3D cloud as input array for RL algorithm

I would like to use RL to solve permutation problem where my input is sparse zeros-ones 3D array.
This 3D array defines cloud of points in 3D space, the array is large 1000x500x50 and sparse number of ones is below 1 % off the array.

My problem is to prepare school timetable where:
x-axis is timeslot
y-axis is room
z-axis is subject

so RL alrorithm try to get current timetable, next to place value 1 in proper timeslot-room-subject index, this position defines time, room and subject in timetable.
In this problem thereare very large observation array and very large action space 1000x500x50 actions , each possible action is the position of single lesson in school timetable (some of inputs are masked).

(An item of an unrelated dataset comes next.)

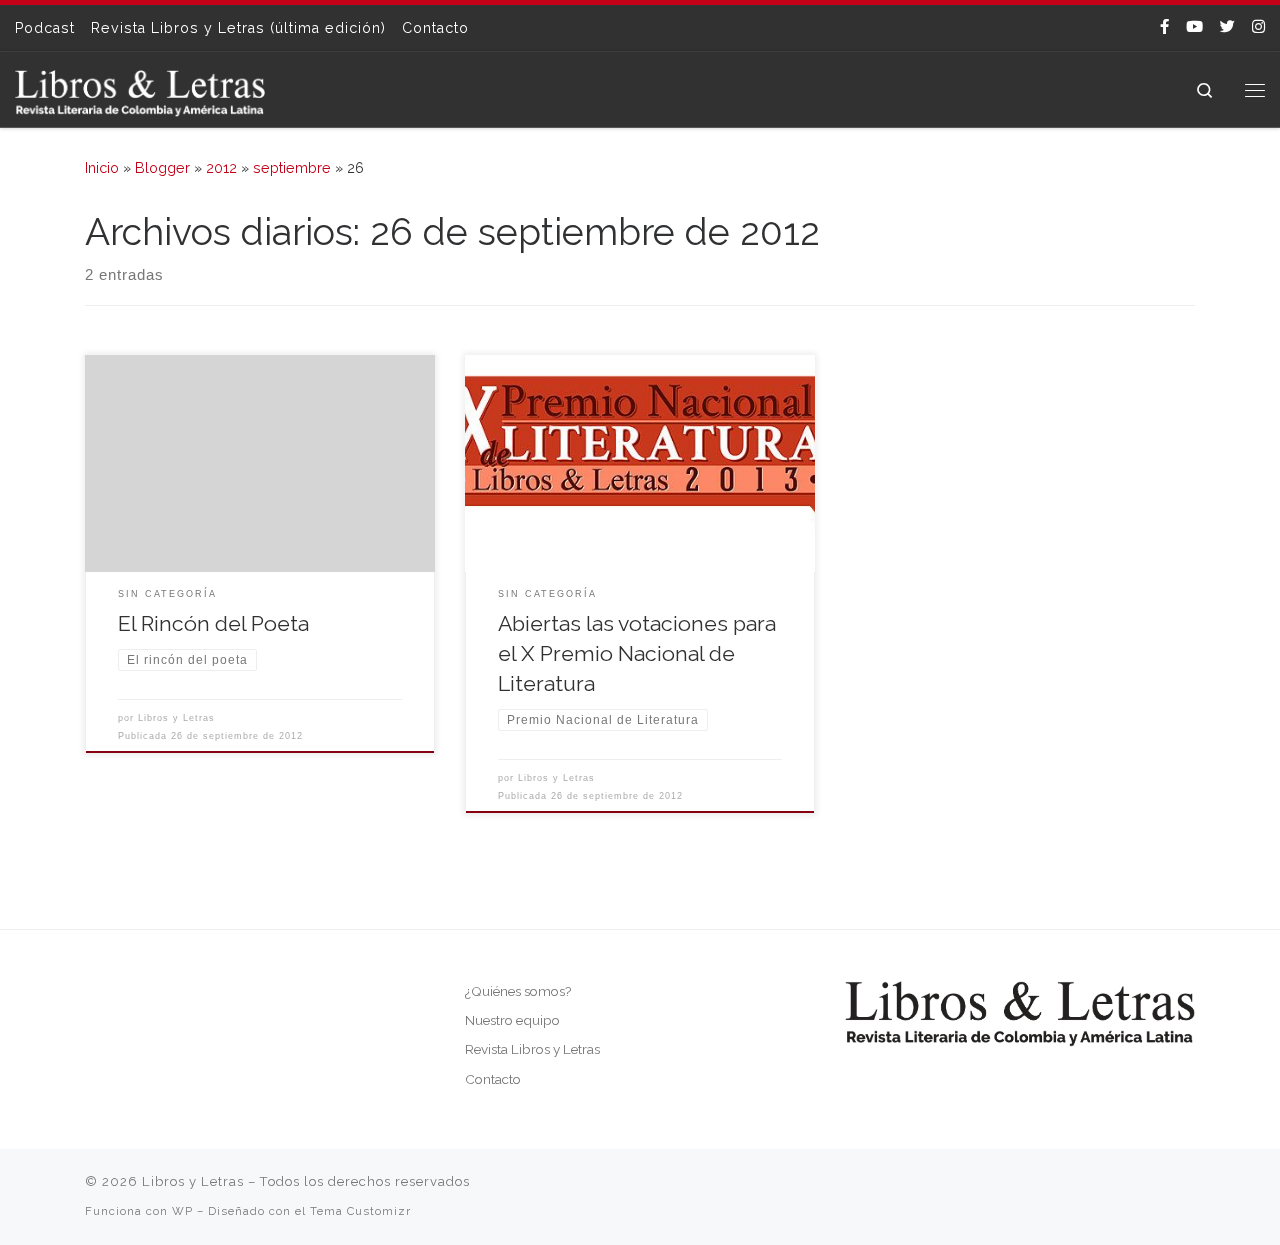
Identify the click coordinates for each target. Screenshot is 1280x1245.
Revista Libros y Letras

To solve it I use typical rllib PPO model with action masking, of course process is very slow and consumes a lot of memory for the model. I wonder if I can use 3D convolutions or attention, but:

  • 3D convolutions need a lot of CPU
  • attention - I don’t know how to properly calculate similarity between 3D objects, I don’t know proper metric for this purpose ( of course I can flat 3D array and use cosine or dot similarity but I think it’s not correct direction)
  • use some feature extraction from 3D cloud to decrease size of input array but I don’t know proper method for that, typical feature extractors are for images.

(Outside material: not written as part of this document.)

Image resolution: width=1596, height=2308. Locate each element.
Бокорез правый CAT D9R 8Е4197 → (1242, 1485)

I will be grateful for any suggestions or ideas.

Just out of curiosity: How do you plan to model this as a sequential decision-making process? How sparse would the reward signal be?

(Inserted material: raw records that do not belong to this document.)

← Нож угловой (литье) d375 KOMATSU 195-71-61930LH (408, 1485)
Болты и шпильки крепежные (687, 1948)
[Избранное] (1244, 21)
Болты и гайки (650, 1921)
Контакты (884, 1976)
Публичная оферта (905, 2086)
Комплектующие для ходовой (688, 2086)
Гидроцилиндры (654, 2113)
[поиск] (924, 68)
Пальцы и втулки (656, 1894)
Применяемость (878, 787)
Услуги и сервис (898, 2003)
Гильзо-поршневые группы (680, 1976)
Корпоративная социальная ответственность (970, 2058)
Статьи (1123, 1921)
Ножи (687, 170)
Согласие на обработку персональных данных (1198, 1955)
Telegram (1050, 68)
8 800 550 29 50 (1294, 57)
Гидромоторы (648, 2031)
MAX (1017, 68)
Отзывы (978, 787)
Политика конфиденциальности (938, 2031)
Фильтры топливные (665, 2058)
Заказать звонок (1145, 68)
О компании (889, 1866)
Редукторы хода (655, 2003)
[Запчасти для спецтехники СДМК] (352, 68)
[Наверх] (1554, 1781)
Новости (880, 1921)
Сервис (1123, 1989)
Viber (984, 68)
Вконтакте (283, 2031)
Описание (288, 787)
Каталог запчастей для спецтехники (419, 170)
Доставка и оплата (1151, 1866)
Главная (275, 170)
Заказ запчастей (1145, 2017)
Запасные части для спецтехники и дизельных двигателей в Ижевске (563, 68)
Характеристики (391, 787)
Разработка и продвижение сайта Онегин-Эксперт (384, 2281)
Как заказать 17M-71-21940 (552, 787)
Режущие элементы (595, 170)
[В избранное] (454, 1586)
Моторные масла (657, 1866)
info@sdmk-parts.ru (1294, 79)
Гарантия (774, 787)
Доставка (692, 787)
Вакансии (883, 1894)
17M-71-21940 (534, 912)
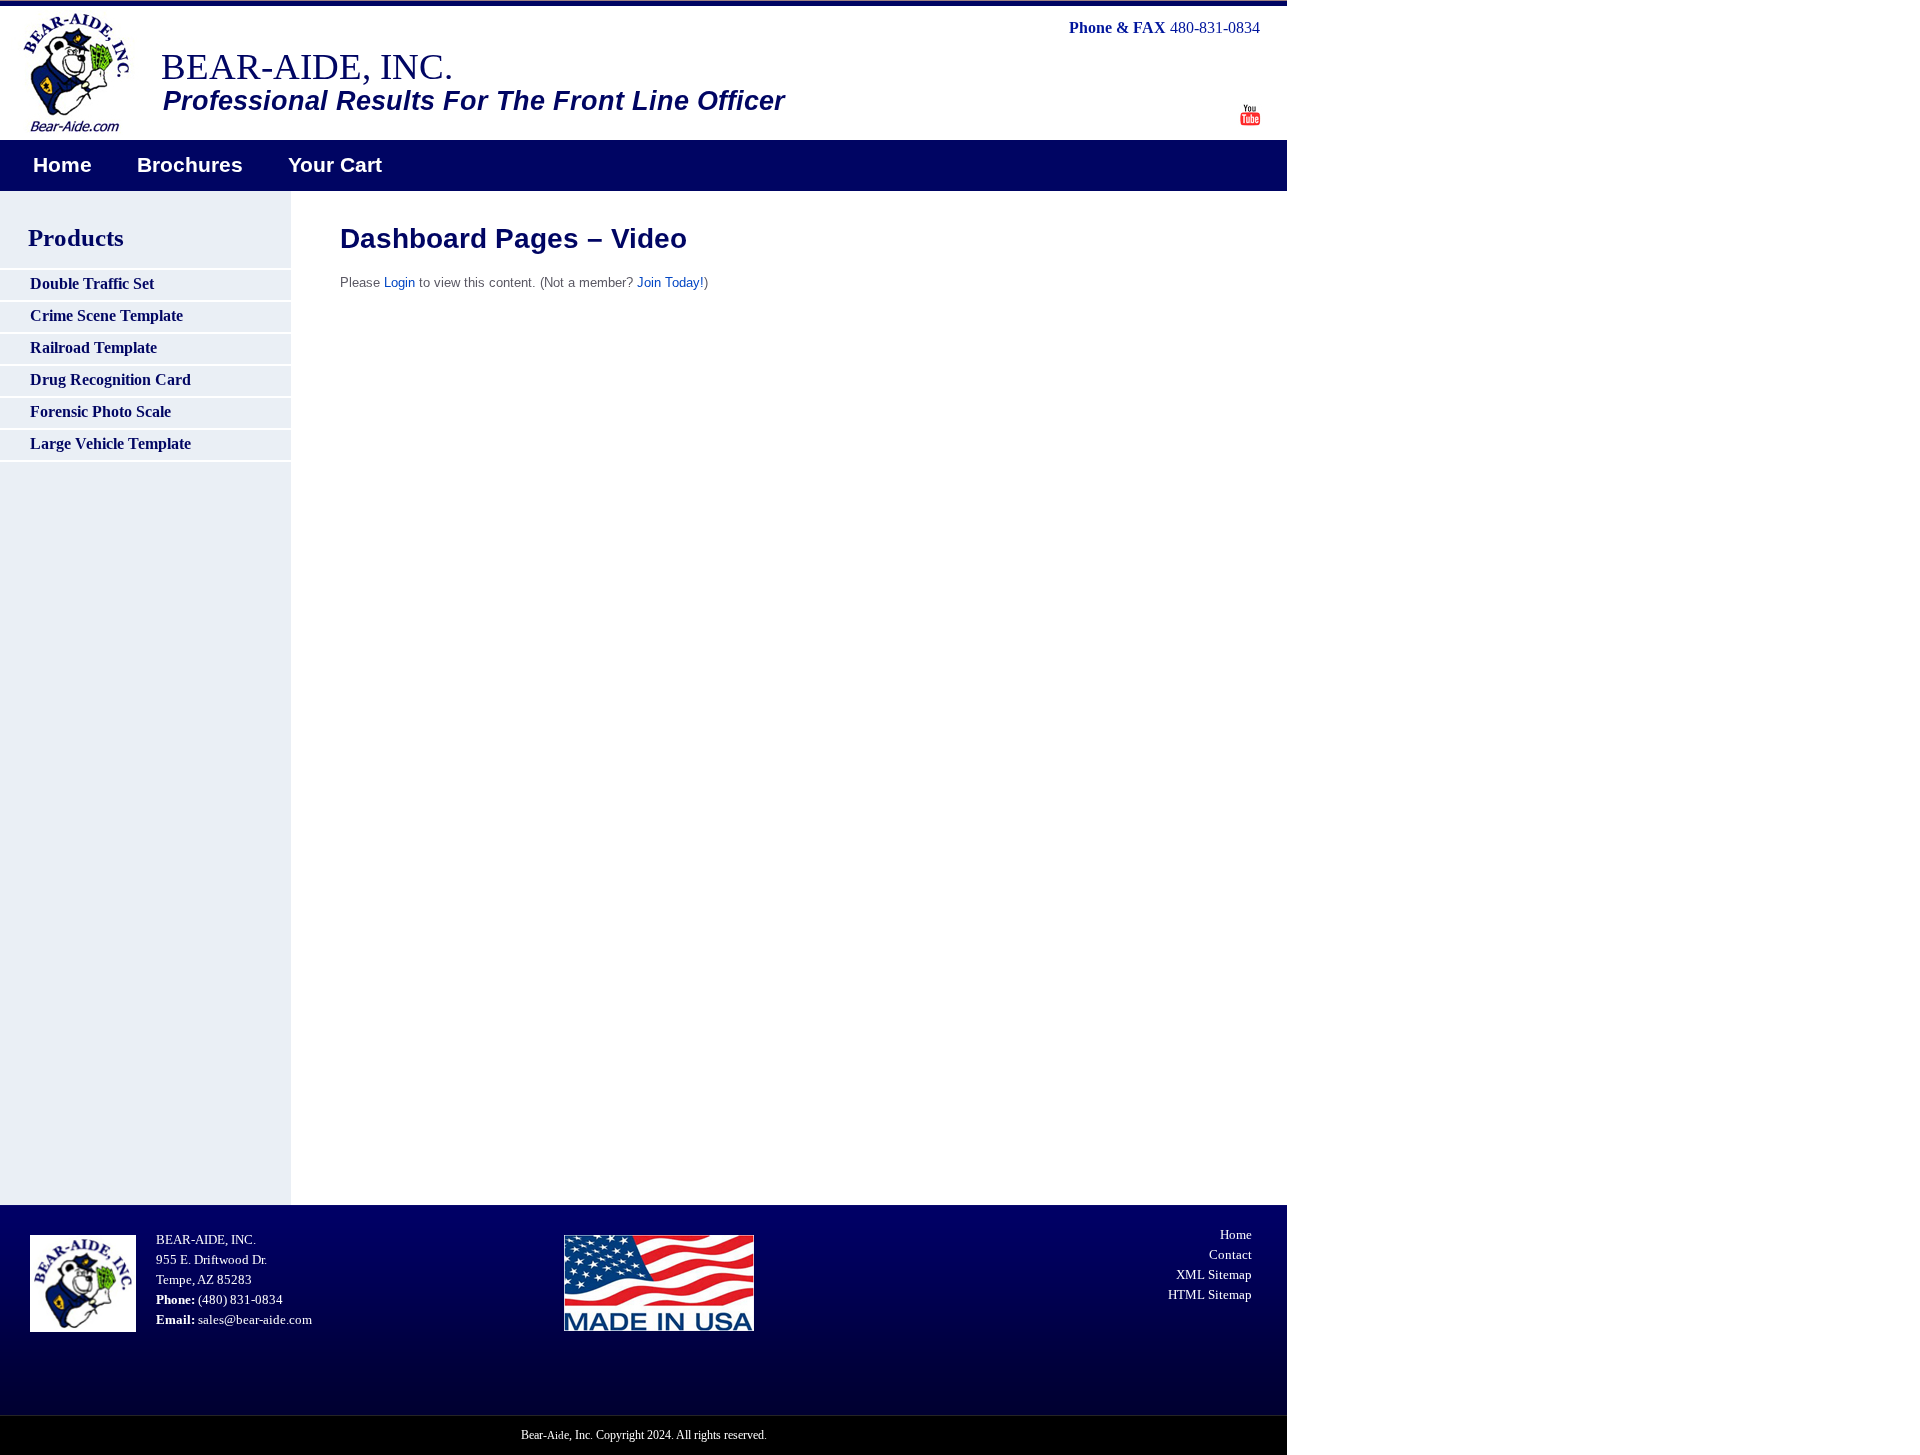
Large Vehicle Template (110, 443)
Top (1872, 1407)
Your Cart (335, 165)
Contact (1230, 1254)
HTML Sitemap (1210, 1294)
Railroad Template (93, 347)
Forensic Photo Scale (100, 411)
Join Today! (670, 282)
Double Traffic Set (92, 283)
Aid (555, 1435)
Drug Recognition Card (110, 379)
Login (399, 282)
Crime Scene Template (106, 315)
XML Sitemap (1214, 1274)
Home (62, 165)
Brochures (190, 165)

RL does not sound like a good fit for this problem vs traditional optimization. But if I was going to tackle it with RL anyways, I would start on very small problem instances.

@arturn @robin Thank You for Yours answers. I see making the time tablecan be sequential proces in that way, evry step is placing single lecture in the timetable, so:

step 1 -place, 1st lesson from 1st lecture
step 2 -place, 2nd lesson from 1st lecture

step i -place, n th lesson from 1st lecture

step j -place, 1st lesson from m -th lecture

The last step is planning the last lesson from the last subject

Why using I try to use RL? I would like to optimize by modificate reward by events:

  • cumulate subject in period of time or expand into whole period
  • reward depens by day of week or prefered classroom for this subject

The most important part is that different subject are in different buildings in different parts of the city so I would like to optimize time of travel between places. Time of the travel is calculated with using bus timetable.
Of course there are diffent methods than RL but I would like to test RL in this task.